**** Page excerpt ****
This article presents a letter to the Reserve Bank of Zimbabwe (RBZ) It is a policy response to the mid-term Monetary Policy Statement of 2025. The letter acknowledges Dr Mushayavanhu’s positive intention and challenge to both stabilise inflation and stimulate growth. The Eastern Caucus (TECa), one of Africa’s leading liberal economic Think-Tanks supports the ongoing policy reforms but calls for more bold and coordinated policy moves to ensure Zimbabwe explodes to compete with other economies globally. Secondly, the article encourages the central bank to factor views from the informal sector, which is just less formalised but significant in both volume and value of trade.
Dear Dr Mushayavanhu, RBZ Governor. Samora Machel Avenue, Harare
REF: Walking the talk, and staying the course- a letter to Dr Mushayavanhu
We welcome the mid-term Monetary Policy Statement of August 7th 2025 with two feelings, hope and nervousness.
**** Material supplied ****
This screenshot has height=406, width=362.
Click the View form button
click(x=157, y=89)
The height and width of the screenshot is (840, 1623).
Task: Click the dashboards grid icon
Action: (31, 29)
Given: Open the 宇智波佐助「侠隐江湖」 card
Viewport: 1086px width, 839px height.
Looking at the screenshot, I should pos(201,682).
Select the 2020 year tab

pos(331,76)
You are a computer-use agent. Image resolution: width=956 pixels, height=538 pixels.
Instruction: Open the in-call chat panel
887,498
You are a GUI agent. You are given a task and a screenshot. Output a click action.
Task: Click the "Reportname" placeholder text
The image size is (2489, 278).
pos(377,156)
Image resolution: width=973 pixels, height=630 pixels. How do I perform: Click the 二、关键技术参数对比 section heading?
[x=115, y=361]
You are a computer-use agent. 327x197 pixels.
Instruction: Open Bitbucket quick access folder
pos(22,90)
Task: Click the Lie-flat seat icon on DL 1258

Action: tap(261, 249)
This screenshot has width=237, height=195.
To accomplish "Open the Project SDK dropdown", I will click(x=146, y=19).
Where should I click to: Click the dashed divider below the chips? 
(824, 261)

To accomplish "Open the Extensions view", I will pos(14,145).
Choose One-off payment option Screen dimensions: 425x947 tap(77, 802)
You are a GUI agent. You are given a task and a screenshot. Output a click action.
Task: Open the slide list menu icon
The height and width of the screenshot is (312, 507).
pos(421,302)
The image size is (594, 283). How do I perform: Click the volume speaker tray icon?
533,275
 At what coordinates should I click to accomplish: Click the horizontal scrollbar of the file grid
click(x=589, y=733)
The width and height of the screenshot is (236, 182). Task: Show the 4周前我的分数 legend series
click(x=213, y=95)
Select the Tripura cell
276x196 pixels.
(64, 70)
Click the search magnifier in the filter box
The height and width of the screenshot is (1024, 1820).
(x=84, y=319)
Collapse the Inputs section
****
- _Task to carry out_
From the excerpt on Zimbabwe's monetary policy, render this sentence in French: "We welcome the mid-term Monetary Policy Statement of August 7th 2025 with two feelings, hope and nervousness."

- _Exercise output_
Nous accueillons la Déclaration de politique monétaire de mi-parcours du 7 août 2025 avec deux sentiments : l'espoir et la nervosité.